Setelah 1 jam mereka mengelilingi komplek dengan banyak istirahat, akhirnya mereka memutuskan untuk berhenti.

“Nih, minum.” Draco menyodorkan botol minum yang sudah Ia buka tutupnya. Sengaja, agar Hermione tidak kesusahan membukakan tutup botolnya.

“Makasih.” balas Hermione menerima botol minum itu.

“Capek?”

“Enggak, kamu tau? Dada aku bahkan gak sakit atau sesek. Aneh.”

“Bagus lah.”

“Sering sering kayak gini ya?
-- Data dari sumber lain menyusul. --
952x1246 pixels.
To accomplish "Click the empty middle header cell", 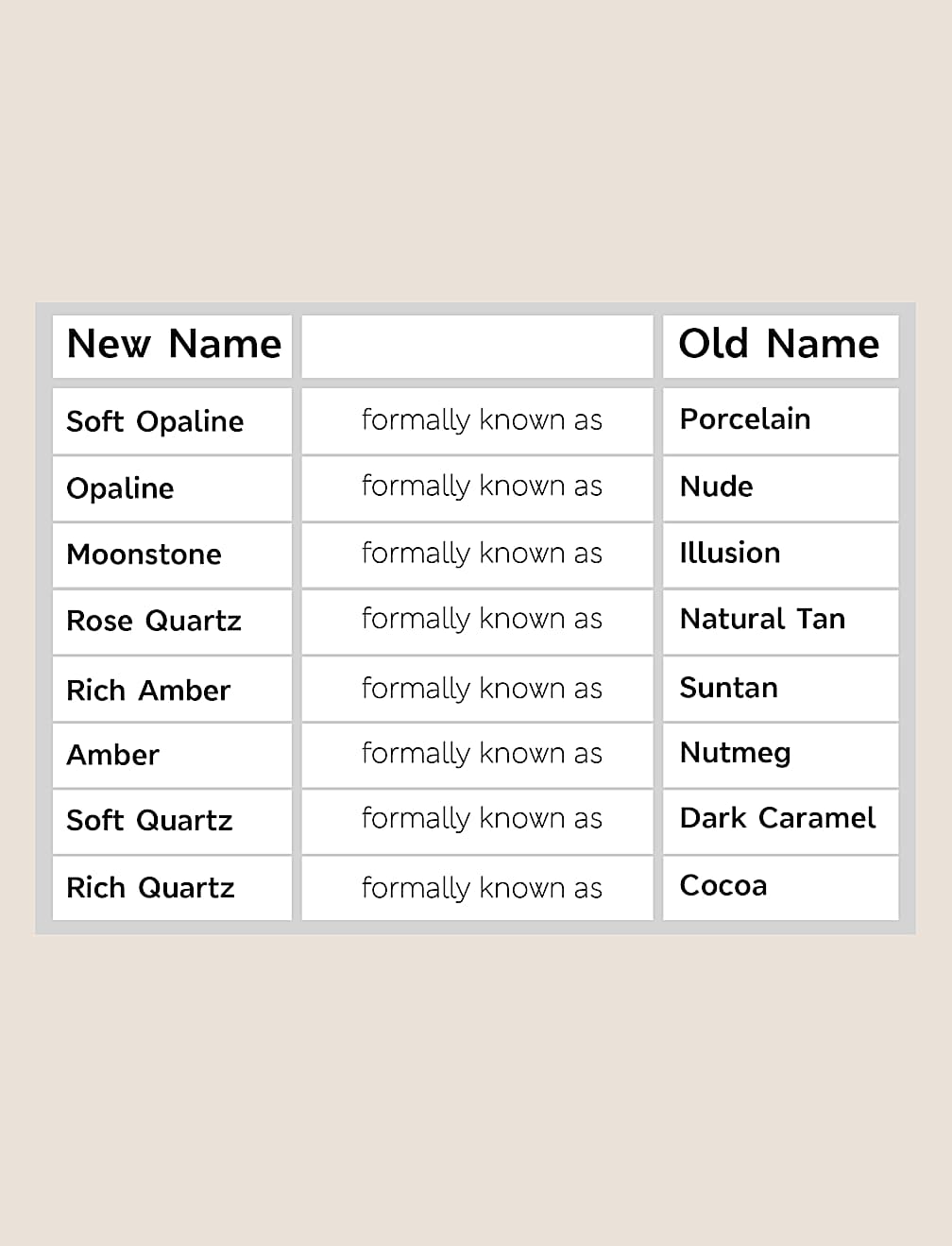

Aku seneng!”

“Kayak gini gimana maksudnya?”

“Sepedahan! Kalau perlu, tiap minggu kita sepedahan, atau tiap sabtu, minggu pagi. Gimana?”

Draco diam, Ia tidak menjawab, Ia hanya tersenyum dan mengalihkan pandangannya ke objek lain disekitarnya.


“Aku pulang ya? Kamu mandi, nanti siang kan katanya mau main.”

Hermione tersenyum senang. Mereka sudah selesai untuk pagi ini.

“Iyaa, kamu nanti malem ada basket kan?”

“Yap. Mau ikut? Eh tapi jangan, nanti siang kan kamu mau main, takutnya capek.”

“Mauu ih, kan ada Ron, Harry juga nanti aku bareng mereka kelapangan basketnya gimana?”

“Yaudah aku jemput kamu.”

Hermione tertawa. “Dasar! Yaudah sana pulang.”

“Byee, aku pulang ya.” Draco mengelus lembut puncak kepala Hermione.

“Iyaa Draco, byee!”

Setelah itu, Draco masuk ke dalam mobilnya dan perlahan mobil itu pergi menjauh dari rumah Hermione.